*** DOCUMENT PASSAGE
Good Morning, Columbia! We’re so close to the light at the end of the tunnel (a.k.a the end of finals) with just three more days to go, Bwog believes in you…and your ability to procrastinate with today’s worldly updates. 

Bwogline: At least 3 individuals were killed yesterday after an Amtrak in Washington was derailed. All 12 carriages from the newly opened Amtrak route from Seattle to Portland were derailed, crumpling five cars and two trucks. President Trump tweeted about the incident, using it to defend submitted infrastructure plans. (NYT)

Study Tip: It’s the middle of December and if you’re still on campus the grey is probably getting you down. Invest in some highlighters or colors to jazz up your notes and make you a little less reluctant to look at them. Besides, stationary shopping is relaxing in itself.

Music: P!nk’s new album is perfect for accompanying the wide range of emotions you’re likely to be feeling from Butler. Also the music video for ‘Beautiful Trauma’ features Channing Tatum, just saying.
******
*** SUPPLIED INFORMATION
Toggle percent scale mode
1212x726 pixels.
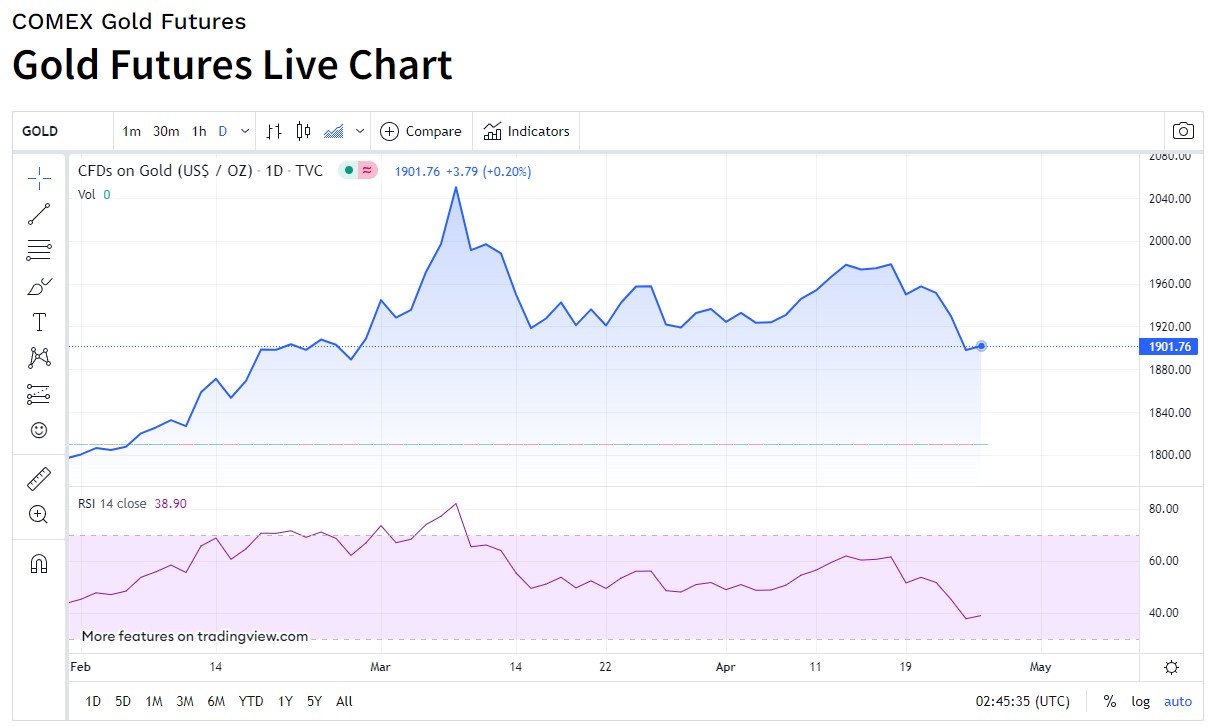(x=1109, y=701)
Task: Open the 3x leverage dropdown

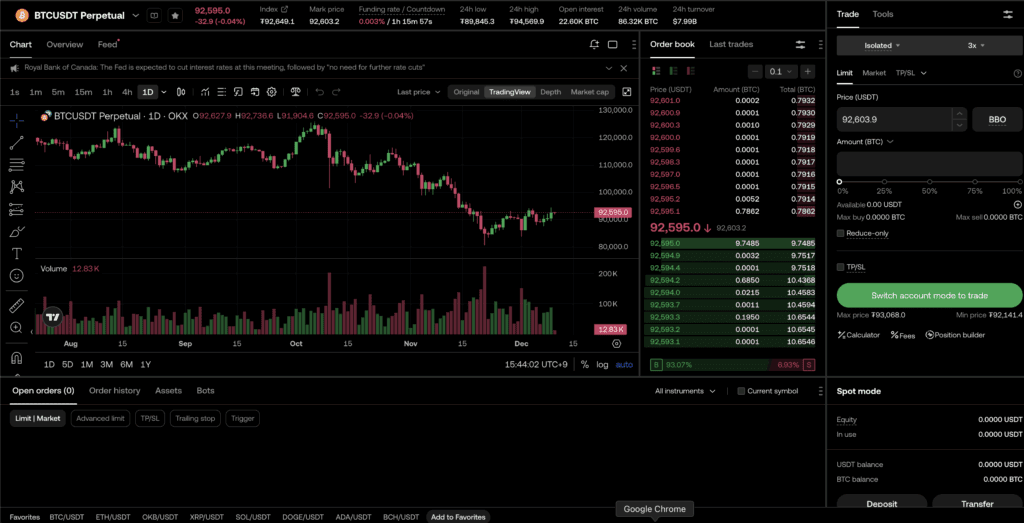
******
● WORK TO DO
- a) Output the stretch of the Bwog morning update from "Bwogline: At least 3" through "relaxing in itself.", copied word for word.
- b) In the Bwog morning update, how many carriages of the Amtrak train in Washington were derailed?

● SOLUTIONS
- a)
Bwogline: At least 3 individuals were killed yesterday after an Amtrak in Washington was derailed. All 12 carriages from the newly opened Amtrak route from Seattle to Portland were derailed, crumpling five cars and two trucks. President Trump tweeted about the incident, using it to defend submitted infrastructure plans. (NYT)

Study Tip: It’s the middle of December and if you’re still on campus the grey is probably getting you down. Invest in some highlighters or colors to jazz up your notes and make you a little less reluctant to look at them. Besides, stationary shopping is relaxing in itself.

- b) All 12 carriages were derailed.